[Saved data entries]
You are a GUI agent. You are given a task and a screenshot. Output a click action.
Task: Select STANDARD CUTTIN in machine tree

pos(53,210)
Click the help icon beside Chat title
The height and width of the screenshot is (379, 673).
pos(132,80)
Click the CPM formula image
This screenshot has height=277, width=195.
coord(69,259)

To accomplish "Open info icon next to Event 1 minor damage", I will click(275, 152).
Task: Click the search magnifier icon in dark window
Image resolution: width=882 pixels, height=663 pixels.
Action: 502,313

**WORK TO COMPLETE**
The entries shown above should be copied out word for word.

**YOUR SOLUTION**
You are a GUI agent. You are given a task and a screenshot. Output a click action.
Task: Select STANDARD CUTTIN in machine tree

pos(53,210)
Click the help icon beside Chat title
The height and width of the screenshot is (379, 673).
pos(132,80)
Click the CPM formula image
This screenshot has height=277, width=195.
coord(69,259)

To accomplish "Open info icon next to Event 1 minor damage", I will click(275, 152).
Task: Click the search magnifier icon in dark window
Image resolution: width=882 pixels, height=663 pixels.
Action: 502,313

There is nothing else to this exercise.